Why is my df converted to nonetype and inoperable when I call a class method on it?-CodePudding

I have a dataset, let's say:

emp_id	type	market_cap
1	a	7.845000e 10
2	b	6.235000e 10
3	c	NaN

I have the following class:

class DataCleaner:
    def __init__(self, dataf):
        """this is the constructor that initializes the dataframe to be cleaned"""
        self.dataf=dataf

    def remove_upper_quantile(self, col, quantile_num):
      
        self.dataf=self.dataf[self.dataf[col<self.dataf[col].quantile(quantile_num)]
        return self.dataf


    def remove_nulls(self, col):
        self.dataf=self.dataf.dropna(subset=[col], inplace=True)
        return self.dataf

When I call remove_nulls on my df, like so:

clean_company=DataCleaner(df)
df=clean_company.remove_nulls('market_cap')

I get the following: AttributeError: 'NoneType' object has no attribute 'dropna'.

This also happens when I don't assign df to the result.

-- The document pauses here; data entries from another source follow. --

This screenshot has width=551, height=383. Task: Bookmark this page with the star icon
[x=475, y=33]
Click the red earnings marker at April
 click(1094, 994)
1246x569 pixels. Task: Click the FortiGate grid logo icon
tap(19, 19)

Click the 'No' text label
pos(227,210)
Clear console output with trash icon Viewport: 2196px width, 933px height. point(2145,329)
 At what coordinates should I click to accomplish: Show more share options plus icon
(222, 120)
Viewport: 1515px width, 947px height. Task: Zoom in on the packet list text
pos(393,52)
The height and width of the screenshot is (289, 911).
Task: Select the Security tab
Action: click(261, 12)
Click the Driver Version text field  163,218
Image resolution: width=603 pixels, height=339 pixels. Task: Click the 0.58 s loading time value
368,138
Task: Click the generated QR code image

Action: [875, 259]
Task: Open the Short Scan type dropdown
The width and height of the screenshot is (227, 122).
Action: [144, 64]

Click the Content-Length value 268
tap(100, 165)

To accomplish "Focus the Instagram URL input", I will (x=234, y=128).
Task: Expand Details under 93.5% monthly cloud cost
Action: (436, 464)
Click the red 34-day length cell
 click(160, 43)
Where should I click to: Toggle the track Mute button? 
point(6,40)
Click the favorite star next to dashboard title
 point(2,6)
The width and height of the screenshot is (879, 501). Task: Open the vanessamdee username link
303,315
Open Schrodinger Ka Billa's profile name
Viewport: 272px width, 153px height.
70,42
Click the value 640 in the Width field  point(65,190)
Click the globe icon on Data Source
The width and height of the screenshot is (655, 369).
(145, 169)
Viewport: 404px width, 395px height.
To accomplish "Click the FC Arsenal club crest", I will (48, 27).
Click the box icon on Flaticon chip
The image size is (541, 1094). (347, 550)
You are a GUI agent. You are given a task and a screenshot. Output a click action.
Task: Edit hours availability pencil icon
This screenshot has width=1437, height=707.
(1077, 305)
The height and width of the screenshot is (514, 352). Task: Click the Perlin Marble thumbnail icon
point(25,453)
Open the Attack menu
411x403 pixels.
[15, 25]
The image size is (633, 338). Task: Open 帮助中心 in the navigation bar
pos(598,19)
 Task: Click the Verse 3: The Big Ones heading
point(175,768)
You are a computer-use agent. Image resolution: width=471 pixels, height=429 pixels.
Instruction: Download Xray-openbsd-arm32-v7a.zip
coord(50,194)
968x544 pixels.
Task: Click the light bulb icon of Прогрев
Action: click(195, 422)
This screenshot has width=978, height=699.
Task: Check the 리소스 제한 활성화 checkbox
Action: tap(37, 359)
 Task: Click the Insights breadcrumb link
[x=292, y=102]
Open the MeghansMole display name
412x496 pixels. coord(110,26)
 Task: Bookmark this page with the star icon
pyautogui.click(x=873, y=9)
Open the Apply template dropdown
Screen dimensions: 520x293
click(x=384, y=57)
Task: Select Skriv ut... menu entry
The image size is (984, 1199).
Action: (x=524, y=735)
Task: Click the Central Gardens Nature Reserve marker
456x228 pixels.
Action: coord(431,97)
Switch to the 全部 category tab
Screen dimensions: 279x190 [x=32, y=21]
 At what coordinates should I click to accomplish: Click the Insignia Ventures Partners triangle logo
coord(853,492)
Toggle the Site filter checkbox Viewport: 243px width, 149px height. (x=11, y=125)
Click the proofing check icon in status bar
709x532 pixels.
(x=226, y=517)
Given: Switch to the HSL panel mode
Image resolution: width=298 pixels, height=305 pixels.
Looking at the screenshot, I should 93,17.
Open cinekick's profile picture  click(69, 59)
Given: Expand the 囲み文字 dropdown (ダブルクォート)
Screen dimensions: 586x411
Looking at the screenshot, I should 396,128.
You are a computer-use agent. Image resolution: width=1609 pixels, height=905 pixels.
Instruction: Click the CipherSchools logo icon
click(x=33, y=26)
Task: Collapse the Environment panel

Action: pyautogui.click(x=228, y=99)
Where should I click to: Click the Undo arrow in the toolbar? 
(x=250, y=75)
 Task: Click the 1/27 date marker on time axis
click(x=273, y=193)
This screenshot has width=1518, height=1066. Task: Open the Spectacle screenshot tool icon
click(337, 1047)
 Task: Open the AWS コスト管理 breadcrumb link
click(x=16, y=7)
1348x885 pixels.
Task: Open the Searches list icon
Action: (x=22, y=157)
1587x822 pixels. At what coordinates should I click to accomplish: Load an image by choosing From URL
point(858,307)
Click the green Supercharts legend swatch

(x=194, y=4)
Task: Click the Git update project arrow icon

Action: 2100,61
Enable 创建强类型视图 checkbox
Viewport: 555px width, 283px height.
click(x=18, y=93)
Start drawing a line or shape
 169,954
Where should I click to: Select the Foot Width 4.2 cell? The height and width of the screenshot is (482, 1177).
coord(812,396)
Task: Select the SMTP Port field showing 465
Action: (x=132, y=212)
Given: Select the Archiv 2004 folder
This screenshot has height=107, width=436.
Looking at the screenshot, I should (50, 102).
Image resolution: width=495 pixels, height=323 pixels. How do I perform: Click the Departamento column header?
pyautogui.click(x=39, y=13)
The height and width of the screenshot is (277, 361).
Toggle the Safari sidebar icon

What am I doing wrong here?

CodePudding user response：

The base must be in the dataframe.
To delete a column, use: df.pop('market_cap')

CodePudding user response：

You need to remove the inplace = True keyword argument within this method call:

def remove_nulls(self, col):
        self.dataf=self.dataf.dropna(subset=[col], inplace=True)
        return self.dataf

Looking at the documentation for the df.dropna method, you can see that when inplace=True the method will return None, rather than the dataframe.

You could, alternatively, just remove the self.dataf= component of that line and just have self.dataf.dropna(subset=[col], inplace=True) as that will drop the nas "inplace" and change the dataframe without you needing to overwrite it.